English actress, presenter and singer (1936–2024)

Julie Stevens (born Julia Mary Bullas; 20 December 1936 – 5 December 2024) was an English actress, television presenter and briefly a singer. She was best known in Britain for her appearances on children's television and comedy serials.

==Early life==
Julie Stevens was born in Prestwich, Lancashire, and attended Philips High School. She trained as a nurse at Manchester Royal Infirmary

==Acting career==
After winning a talent contest, she started her television career as a comedienne in TV show Bid for Fame and was contracted to former network ABC Limitied

She was a regular presenter on Play School, joining in 1964 and staying with the programme until 1978. She also provided vocals for the schools television series Look and Read.

During the 1962–1963 season she played Venus Smith, an occasional partner of John Steed in the TV series, The Avengers, alternating with Honor Blackman's Cathy Gale. Venus was a nightclub singer, and each of her appearances included at least one musical number. She appeared in only six episodes, and Stevens is not usually included in the list of "Avengers girls".

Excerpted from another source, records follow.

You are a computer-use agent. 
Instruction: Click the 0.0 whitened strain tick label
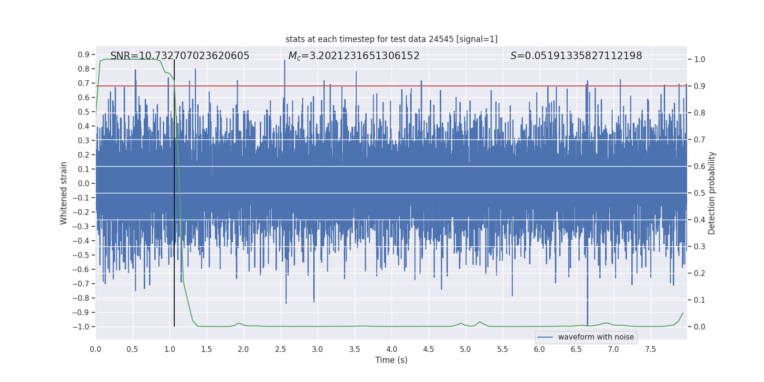pyautogui.click(x=84, y=183)
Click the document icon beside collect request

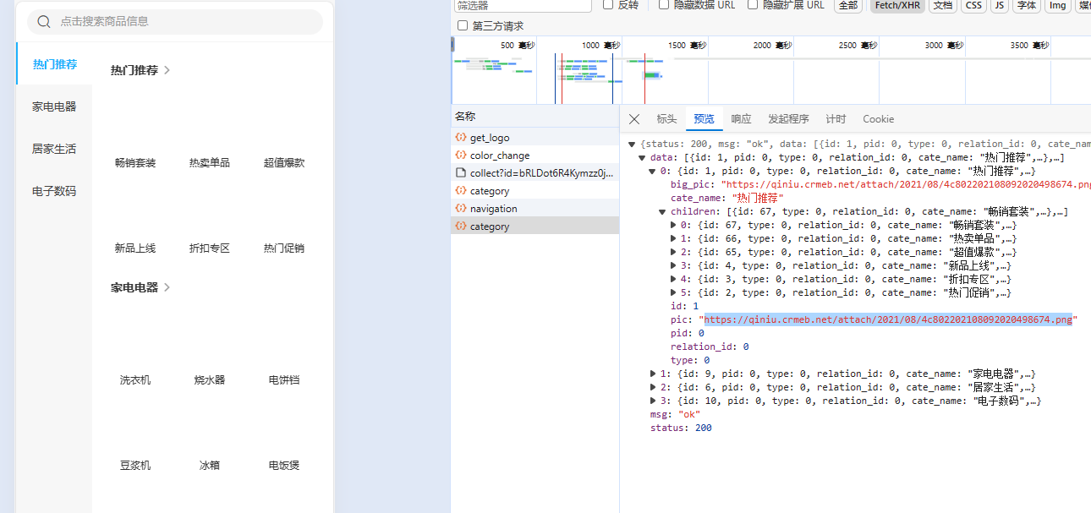pos(461,173)
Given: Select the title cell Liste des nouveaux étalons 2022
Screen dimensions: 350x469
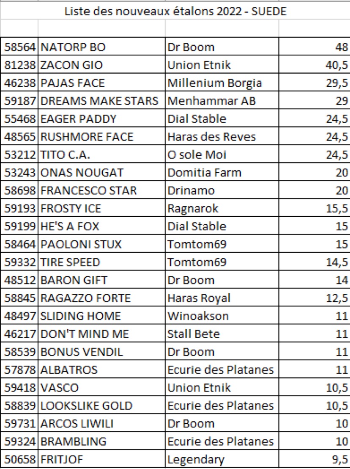Looking at the screenshot, I should (175, 11).
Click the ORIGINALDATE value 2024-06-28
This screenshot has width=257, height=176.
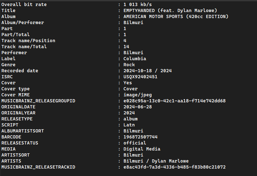[x=137, y=107]
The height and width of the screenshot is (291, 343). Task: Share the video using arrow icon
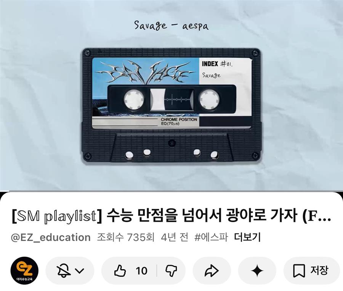(212, 271)
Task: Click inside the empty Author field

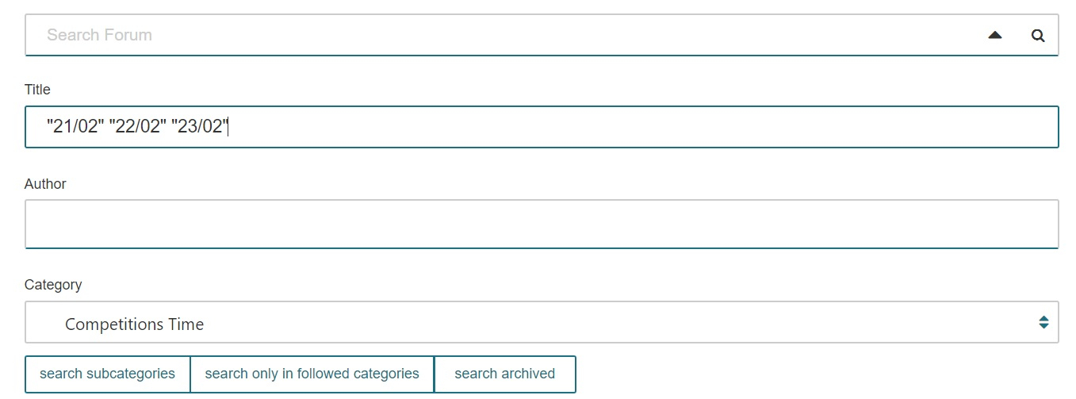Action: click(542, 224)
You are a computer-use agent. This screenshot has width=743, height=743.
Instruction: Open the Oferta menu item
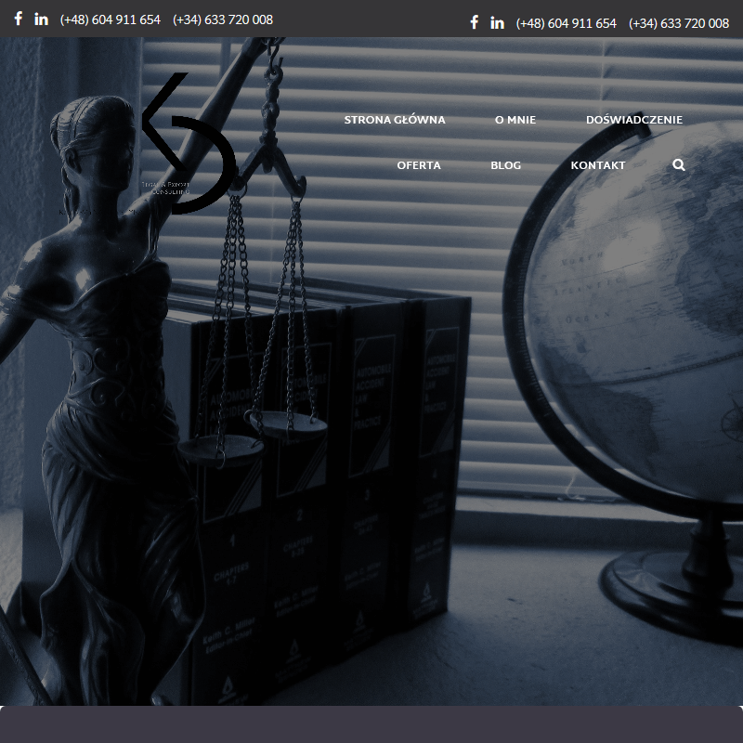(419, 165)
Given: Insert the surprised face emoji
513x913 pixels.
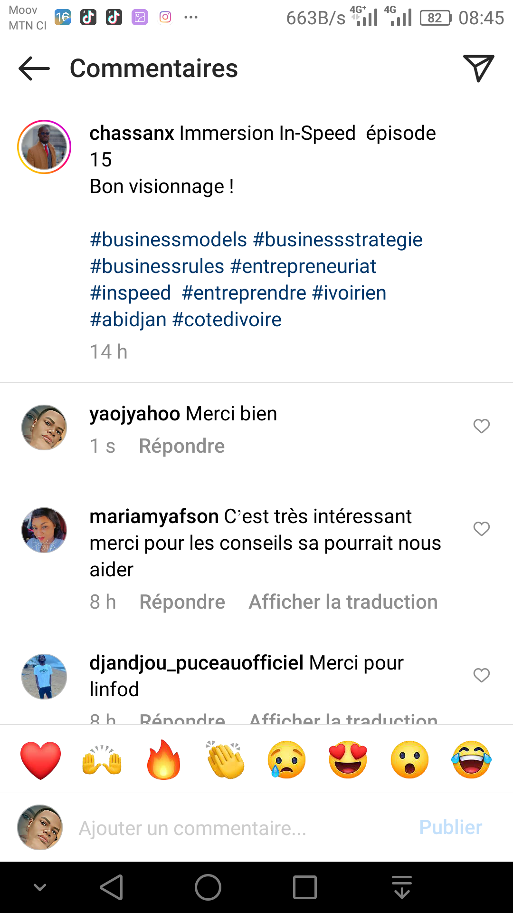Looking at the screenshot, I should 409,760.
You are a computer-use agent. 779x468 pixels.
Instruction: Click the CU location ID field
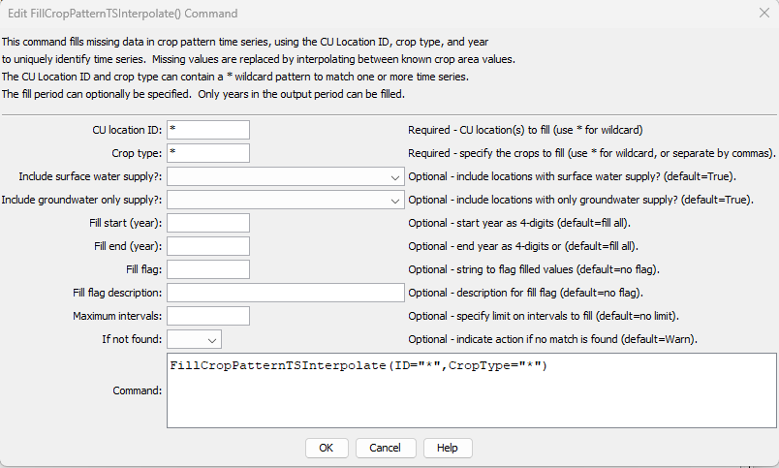(x=208, y=130)
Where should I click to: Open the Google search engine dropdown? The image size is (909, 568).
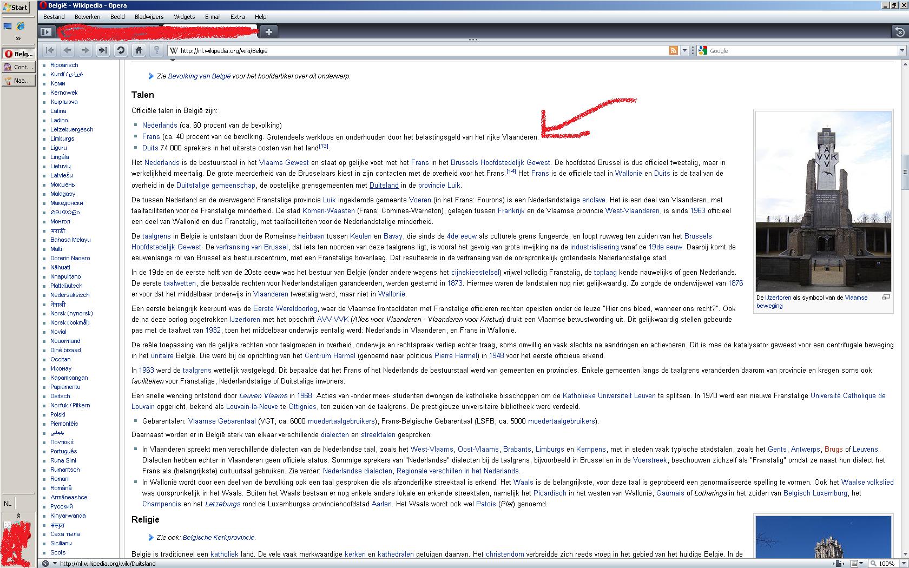click(703, 50)
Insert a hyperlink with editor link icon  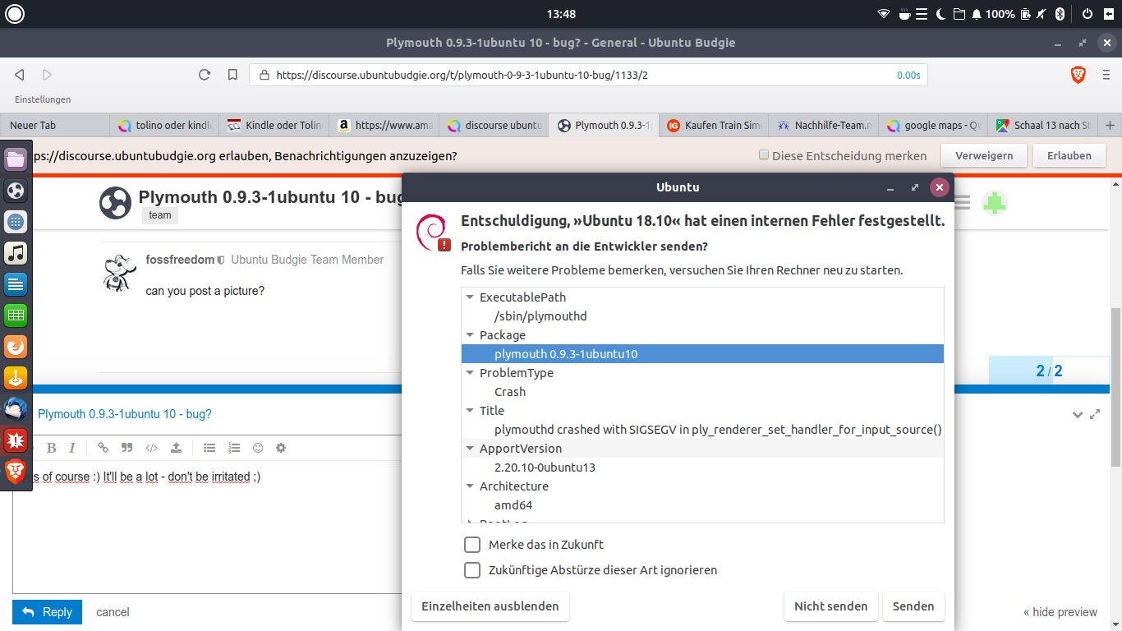103,448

In 1964, Stevens appeared in the British comedy film Carry On Cleo playing the slave girl Gloria. She also co-starred with Denise Coffey in the 1969–1971 ITV comedy series Girls About Town, and appeared in the children's historical comedy series Cabbages and Kings (1972) alongside Johnny Ball and Derek Griffiths.

She also appeared in television advertisement's, including a commercial for Mellow Bird's coffee, a product of Kraft Foods.

==Music career==
In 1971, Stevens released a single, "Tally Man", on the MCA label (MK 5076). She also released another single that year, "After Haggerty", backed with "A Long Way From Home", which was released on Barry Class' Trend label, cat no. 6099 008.

==Personal life and death==
Stevens married actor John White in January 1962; they had two children, but separated in 1975. She was later married to the actor and director Michael Hucks, from 1981 until 2001. White, who was also a presenter on Play School from 1962 to 1975, died from bone cancer in 1993.

Stevens was diagnosed with Parkinson's disease in 2021. She died from the disease on 5 December 2024, a couple of weeks before her 88th birthday.

==Discography==
- Songs from Play School, with Rick Jones and Jonathan Cohen (1969)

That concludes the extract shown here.